### CONSIGNE
Recopiez, dans le texte sur l'amendement déposé à l'Assemblée de Martinique, le passage qui va de « Marie-France Toul, vice-présidente » à « mises en application. », ces deux segments inclus.

### EXTRAIT CHOISI
* * *
Assemblée de Martinique : l’amendement qui fâche et qui fait jurisprudence

Marie-France Toul, vice-présidente de l'Assemblée de Martinique.
Le rééquilibrage entre les deux instances principales de la Collectivité Territoriale de Martinique a été l’objet de débats intenses lors de la réunion plénière de l’Assemblée de Martinique, lundi 30 novembre et mardi 1er décembre 2020. Un thème pour la prochaine campagne électorale ?
A son insu, Marie-France Toul a déclenché une controverse juridico-politique en déposant un amendement à un rapport au ton habituel. La 2e vice-présidente de l’assemblée, par ailleurs membre de la direction du RDM de Claude Lise, a expliqué, à l’appui de son texte, qu’il est dorénavant souhaitable que les élus soient en mesure de rendre compte de la manière dont les actions et les décisions politiques de la CTM sont mises en application.

Tout a commencé avec le rapport présenté par la conseillère exécutive Marie-Hélène Léotin sur la validation d’une contribution financière de 25 000 euros accordée par l’Etat pour acheter des livres pour la Bibliothèque Schoelcher. A cette occasion, la vice-présidente a souhaité réaffirmer la prépondérance de l’assemblée sur le conseil exécutif pour signer des conventions dans le domaine de la politique éducative et culturelle.


Une initiative politique forte


Il s’agissait, dans son esprit, de rétablir un équilibre entre les deux pôles principaux de la Collectivité Territoriale de Martinique. Une mission impossible aujourd’hui, à l’entendre. Elle estime que les délégations données au président du conseil exécutif par l’assemblée ne sont pas totalement respectées. Alfred Marie-Jeanne n’informerait pas les élus des décisions prises en leur nom.
* * *
### EXTRAITS DE DONNÉES
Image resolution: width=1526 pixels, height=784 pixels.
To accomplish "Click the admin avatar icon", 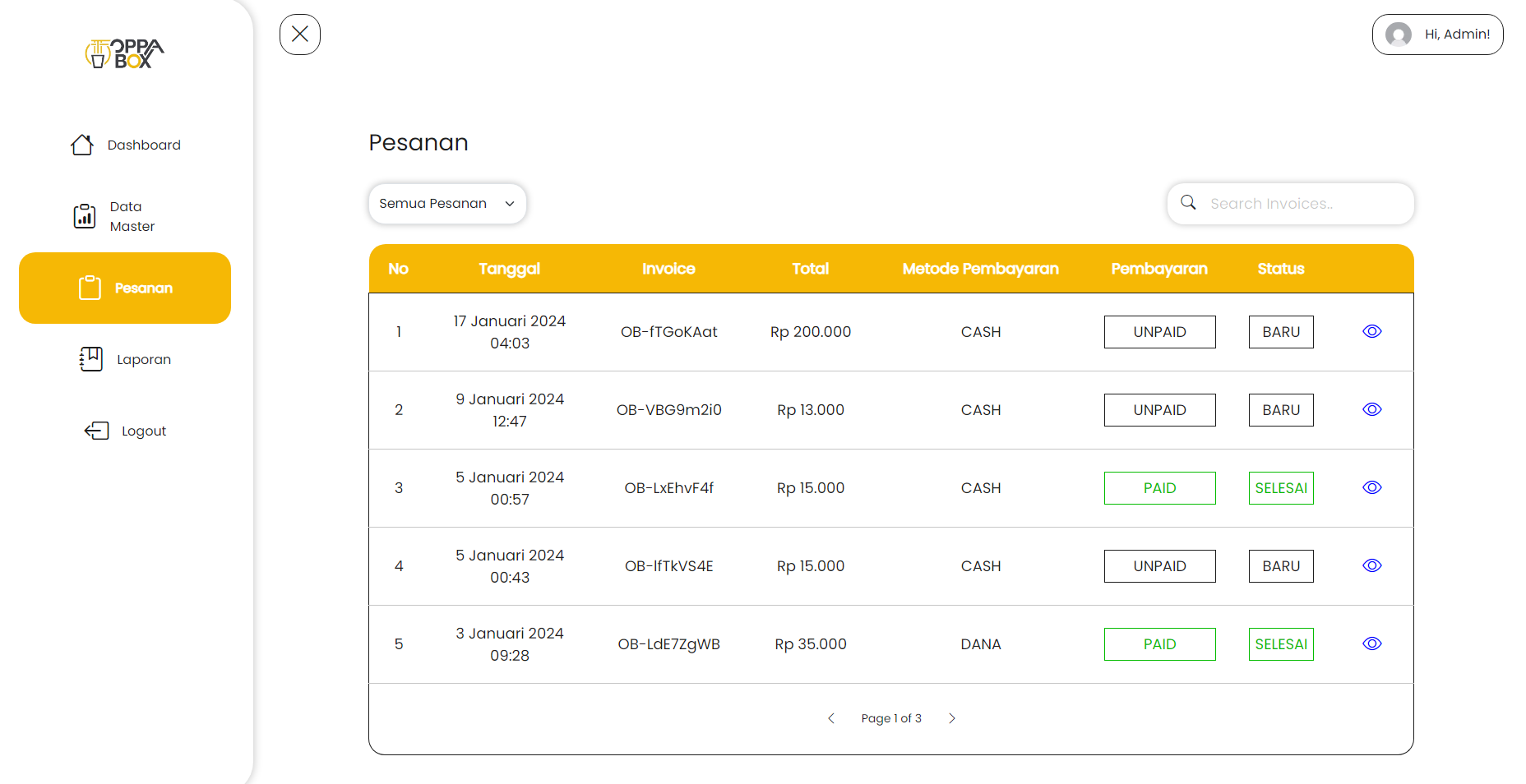I will click(x=1398, y=35).
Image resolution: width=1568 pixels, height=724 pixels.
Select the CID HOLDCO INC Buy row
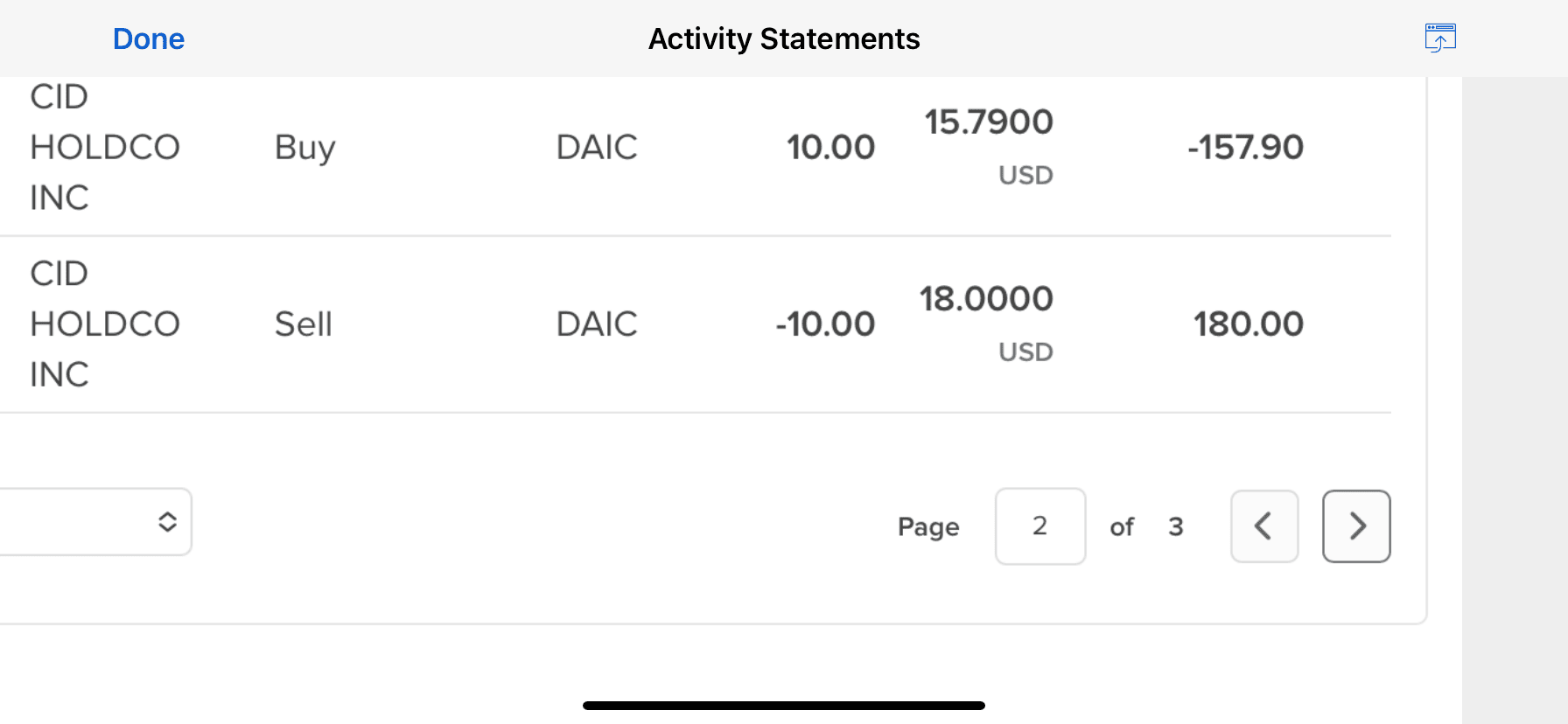tap(696, 148)
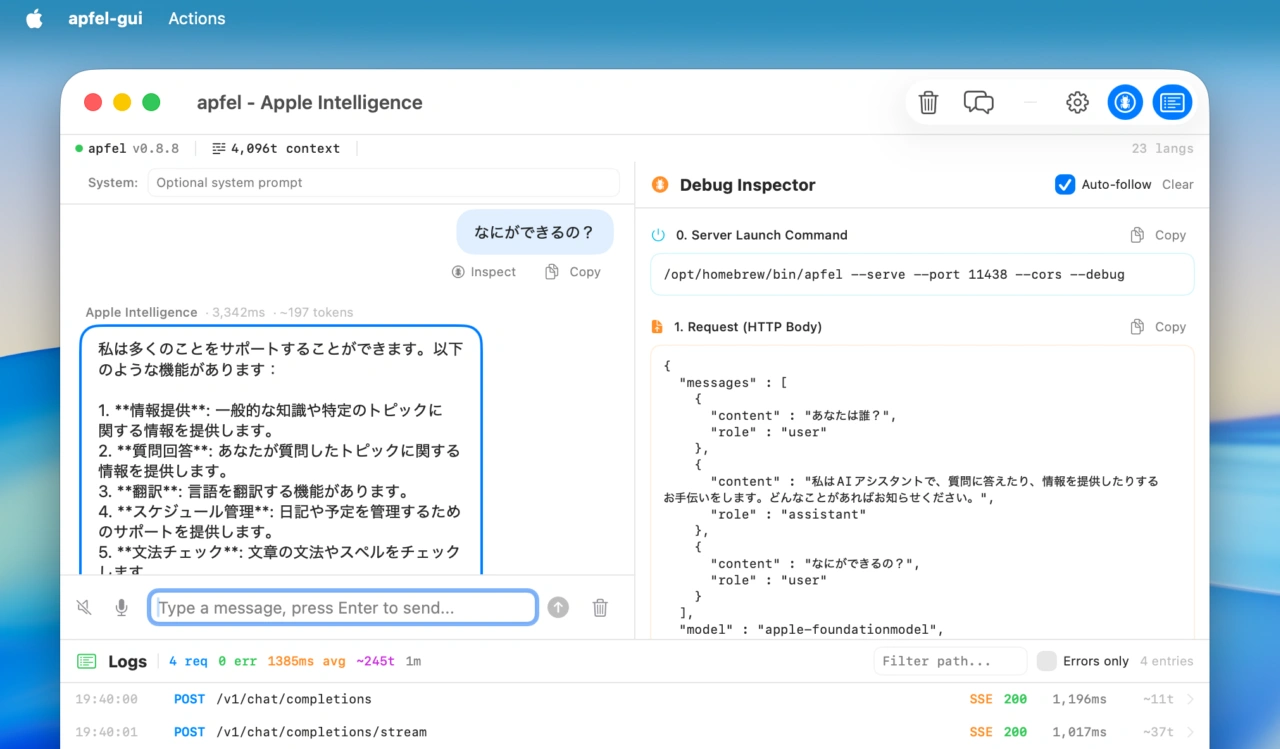Image resolution: width=1280 pixels, height=749 pixels.
Task: Toggle the muted speaker icon
Action: click(x=84, y=607)
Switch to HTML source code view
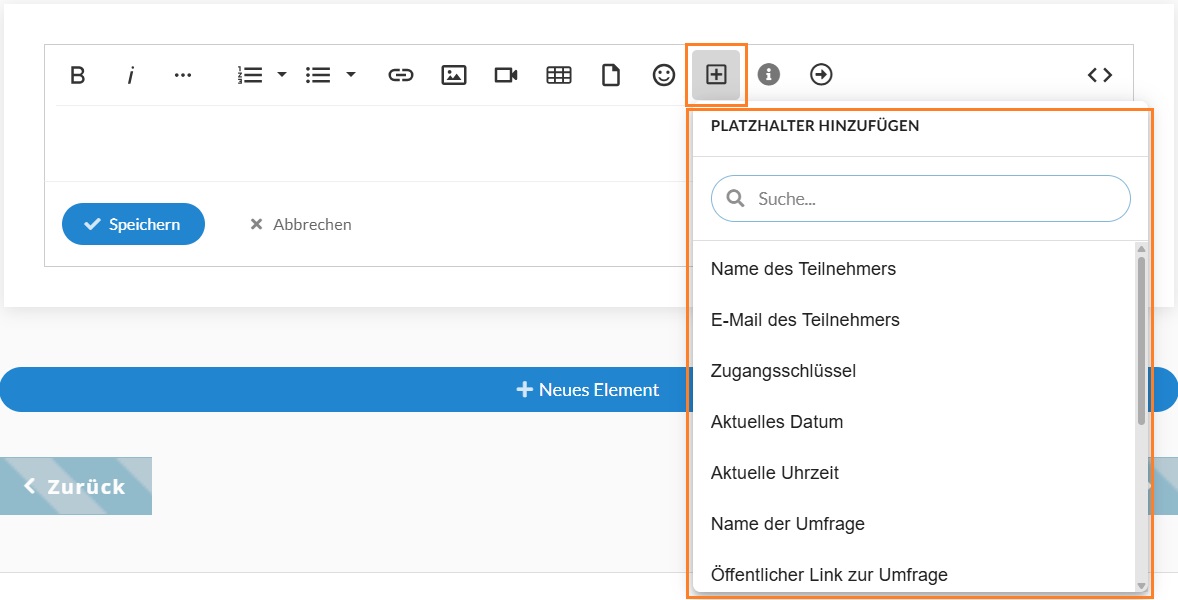 pos(1100,75)
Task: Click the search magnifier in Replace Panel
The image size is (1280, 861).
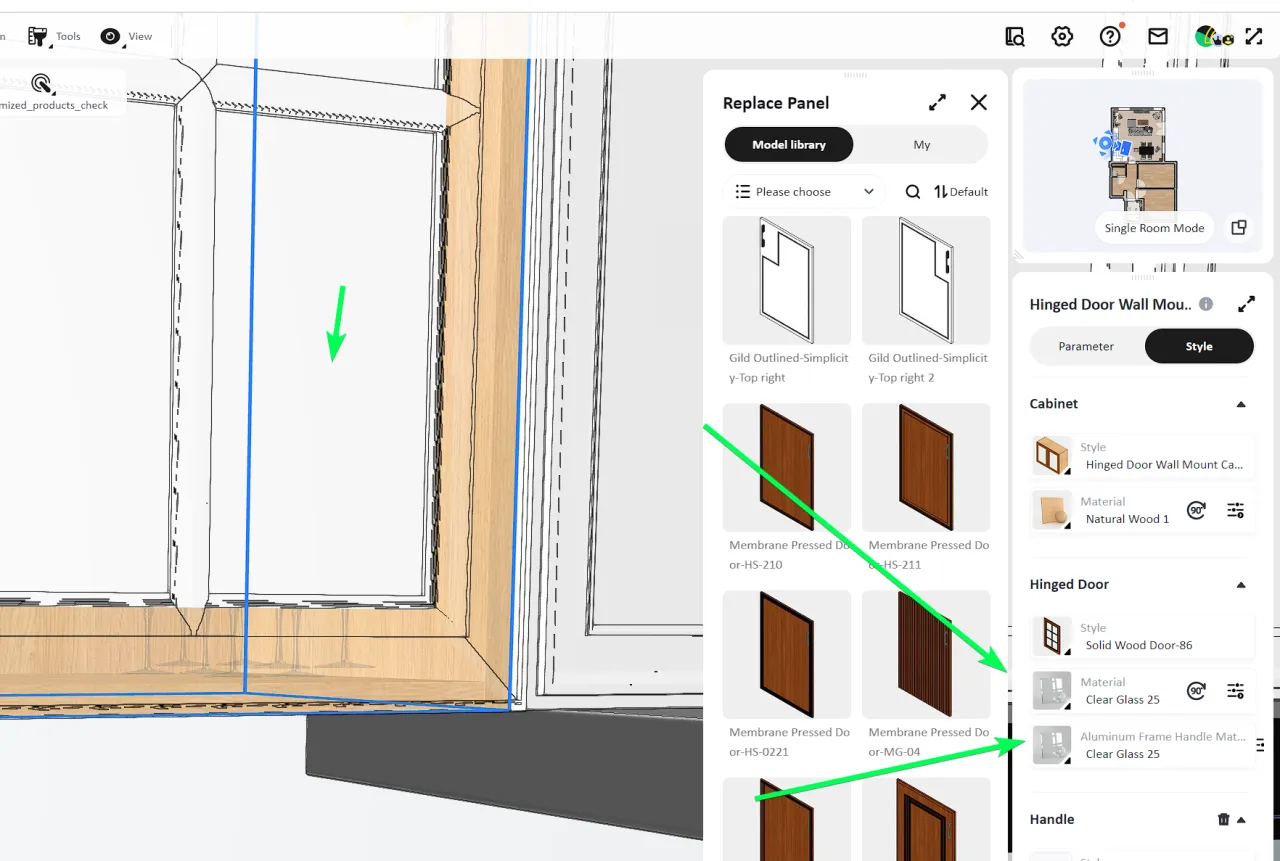Action: click(x=912, y=192)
* * *
### RÉPONSE RÉDIGÉE
Marie-France Toul, vice-présidente de l'Assemblée de Martinique.
Le rééquilibrage entre les deux instances principales de la Collectivité Territoriale de Martinique a été l’objet de débats intenses lors de la réunion plénière de l’Assemblée de Martinique, lundi 30 novembre et mardi 1er décembre 2020. Un thème pour la prochaine campagne électorale ?
A son insu, Marie-France Toul a déclenché une controverse juridico-politique en déposant un amendement à un rapport au ton habituel. La 2e vice-présidente de l’assemblée, par ailleurs membre de la direction du RDM de Claude Lise, a expliqué, à l’appui de son texte, qu’il est dorénavant souhaitable que les élus soient en mesure de rendre compte de la manière dont les actions et les décisions politiques de la CTM sont mises en application.